**Exercise task A**. How many lines of the records below contain the string "dimensions"? Reply with the number only.

**Reading text**.
══════════════════════════════
Geomorphology of Gale Crater, Rock on! Options

[jmknapp]

A paper from the MSL team to be delivered at the Geological Society of America conference in Charlotte next month talks about an area on Mt Sharp containing "boxwork" structures:

Boxwork structures are mapped in a distinctive sedimentary layer exposed on Mount Sharp in shallow depressions about 700 m above Curiosity’s landing ellipse in Gale Crater. This layer, exposed over about 1 km², is characterized by penetrative fracture networks expressed as ridges and separated by shallow depressions (2-10 m diameter) that are filled with dark windblown sand. Ridges are light-toned, averaging 4-5 m in width and sometimes marked by a thin dark strip (0-1.5 m across) in the center of the ridge. These are interpreted as large-scale boxwork structures, formed when saturated groundwater flowed through the fractured host rock and crystals precipitated within fractures and pores in the host rock, making the fractures more resistant to weathering than unaltered host rock. After weathering, the fracture fills stand as topographically higher rims around eroded host rock.

Curious to know where that is on the HiRISE imagery. Might it be this area in the large (what appears to be) outflow channel?



Other ideas?

[Stellingwerff]

Hi Joe,

I think you are slightly too high up the mount. I believe they are talking about the polygonal structures as shown on page 30 of: http://marsoweb.nas.nasa.gov/landingsites/...d_final_opt.pdf

Greetings,
Ludo.

[CosmicRocker]

A paper from the MSL team to be delivered at the Geological Society of America conference in Charlotte next month talks about an area on Mt Sharp containing "boxwork" structures: ...

Those large scale boxwork stuctures may be the most spectacular geomorphic features Curiosity images on this mission. I can only hope that Curiosity will send us some amazing pics as she carefully traverses the area.

[jmknapp]

Ludo, thanks for that--looks like a good inference, based on the caption. Here's a full-res HiRISE detail from the area:



I'd imagine that rover driver skills would be taxed to get into that maze of twisty passages.

CosmicRocker--beyond amazing pictures, the other instruments could probably feast on the crystalline minerals formed in the cracks.

[Zelenyikot]

Greetings from Russia

I want to share my observation.

I looked at pictures and noticed that many of the stones are similar to volcanic.



It seems even that lava river.


So close to be a volcano?
This is clearly not Elysium Mons
In the north-west is the mountain, which can be a volcano?


It turns out it can be a source of the alluvial fan and inverted (lava?) channels?

[acastillo]

Hi, my first post.

The problem with a volcanic interpretation of these landforms is the conglomerates already discovered. Conglomerates only form in alluvial environments, where water has flowed and rounded the cobbles. I agree that some of the rocks look like volcanic in nature, but the closeup images taking with the MARDI they show no mineral grains. This means the grains are smaller, at least on the surface, than the resolving power of MARDI, which is pretty small. The only volcanic rocks that I have seen with no visible grains is volcanic glass. Since volcanic glass is not stable, at least on Earth, it should have devitrified by now, and show some crystallization of the rock.

Of course reality is probably a mix of both alluvial processes and volcanic process were involved with the formations we see today. Which makes this area probably the more exciting spot explored on Mars so far, sorry opportunity.

Mod: Excessive quoting removed. Read rule 3.5 please.

[dvandorn]

You can see it an awful lot better in the Navcam anaglyph on page 2 of this thread. It's difficult to do geomorphology from Hazcam anaglyphs because the field of view is so limited. That hummock is just part of the edge of a much wider resistant layer that forms a major terrace all around the depression.
══════════════════════════════
**Record excerpts**.
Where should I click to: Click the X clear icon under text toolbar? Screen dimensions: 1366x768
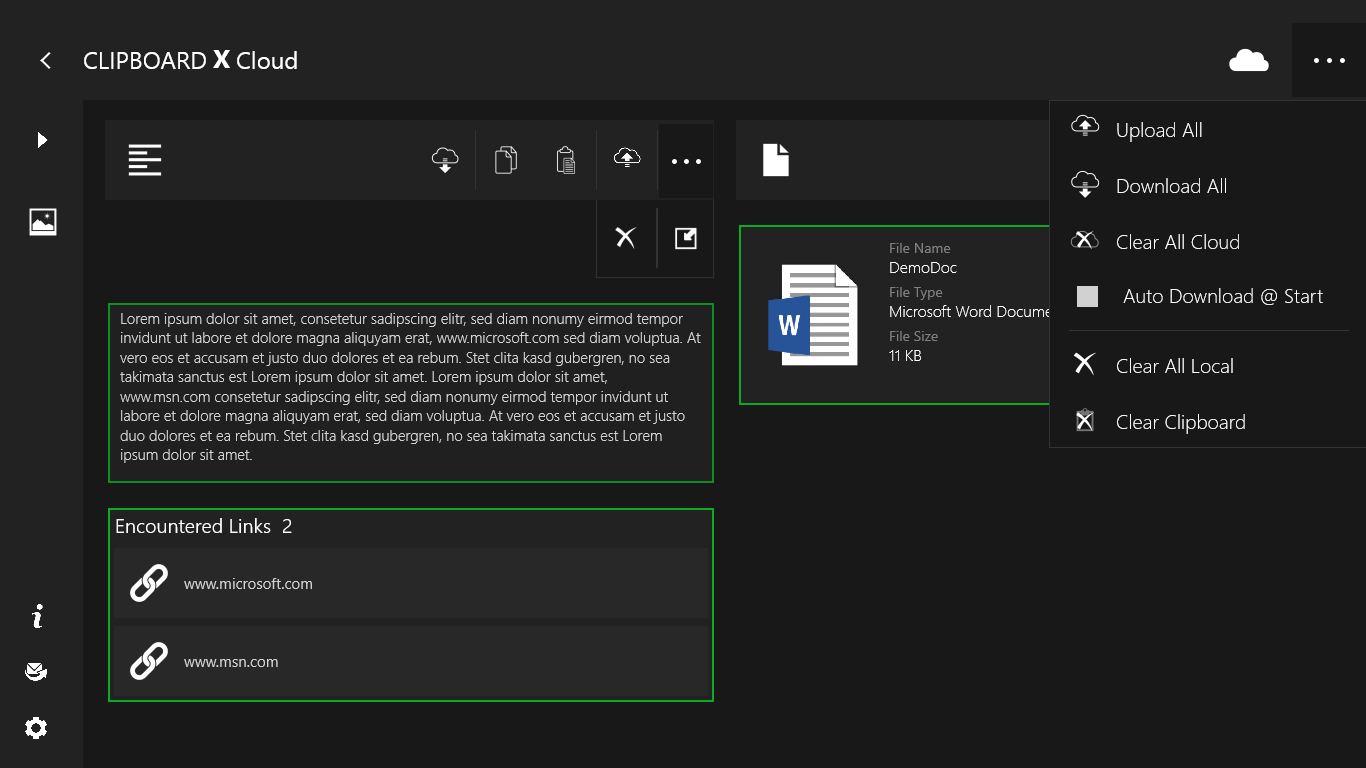coord(626,238)
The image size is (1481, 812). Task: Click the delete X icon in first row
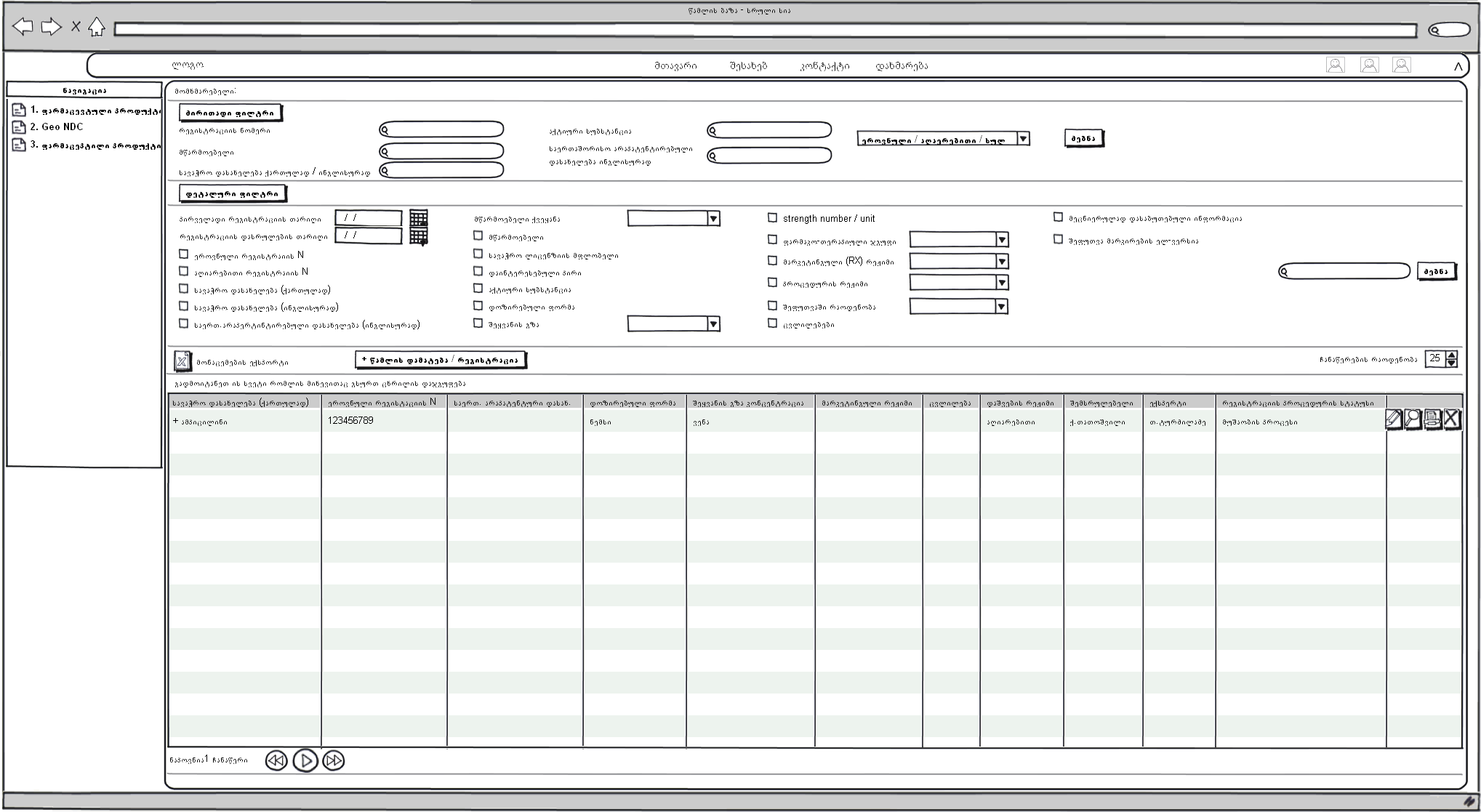[x=1451, y=419]
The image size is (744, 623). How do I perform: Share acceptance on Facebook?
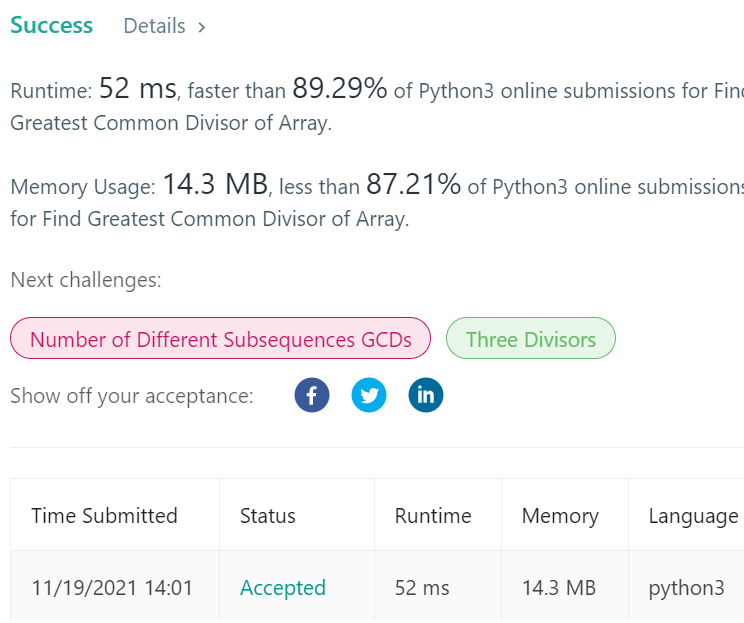click(x=312, y=395)
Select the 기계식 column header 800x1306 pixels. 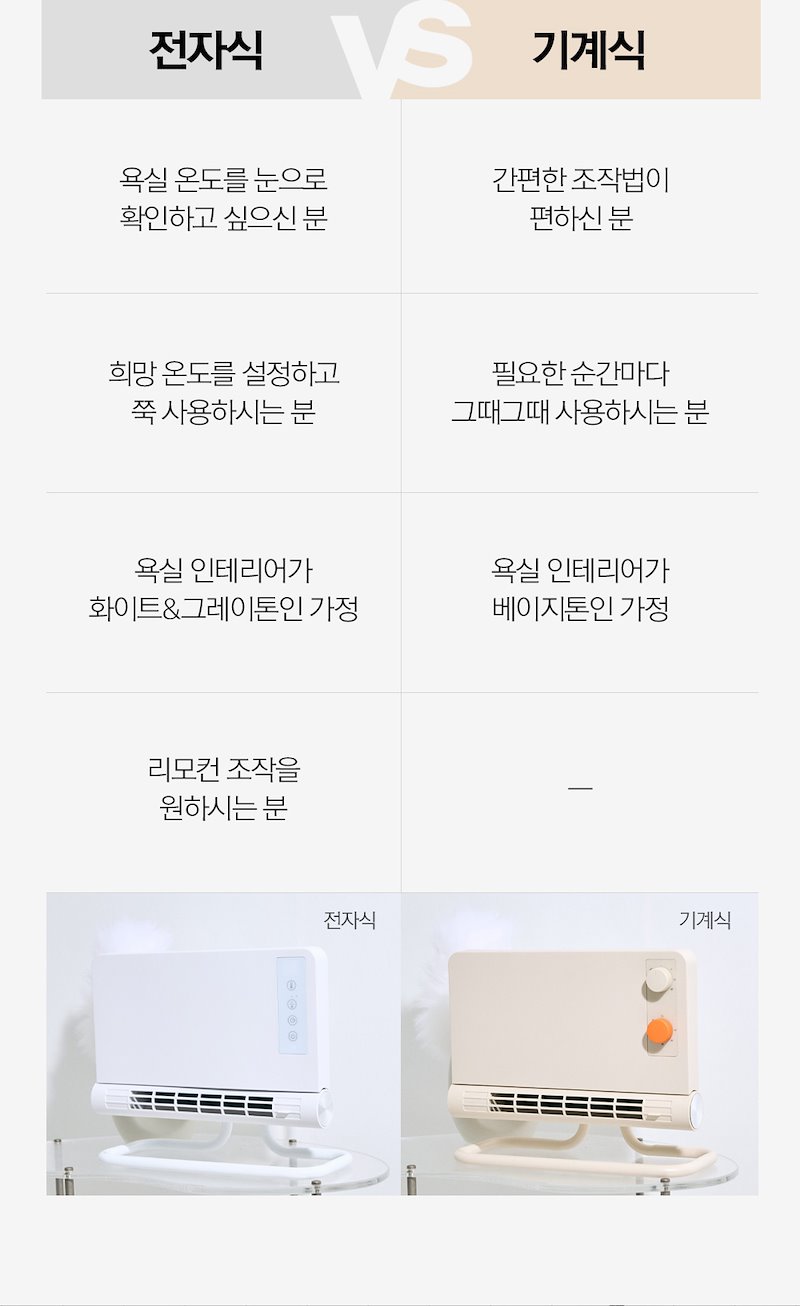[x=588, y=50]
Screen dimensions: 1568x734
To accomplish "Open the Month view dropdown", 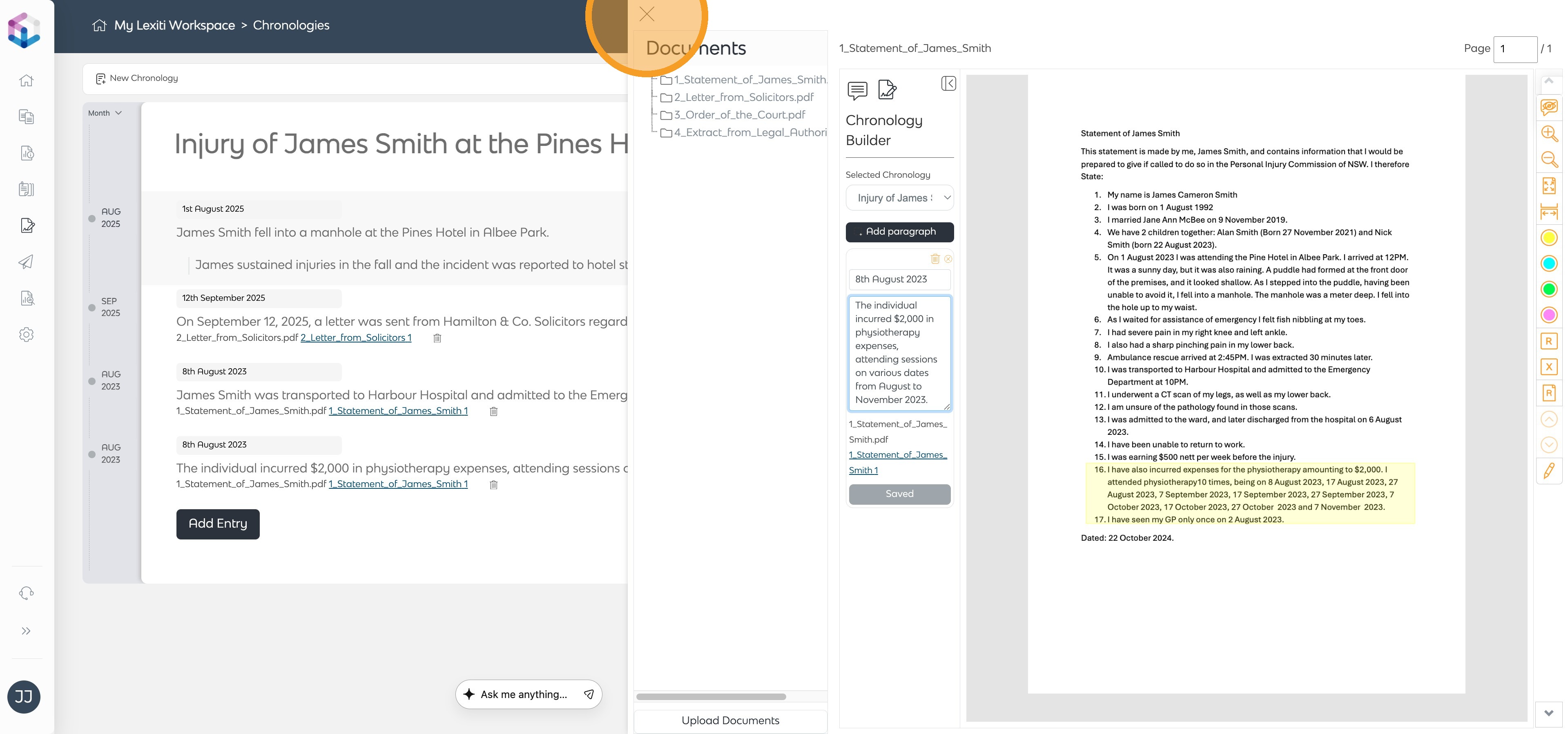I will [105, 113].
══════════════════════════════
**Exercise task B**. According to the forum thread on Gale Crater, what is the average width of the light-toned ridges in the boxwork layer?

**Written response A**. 2

**Written response B**. 4-5 m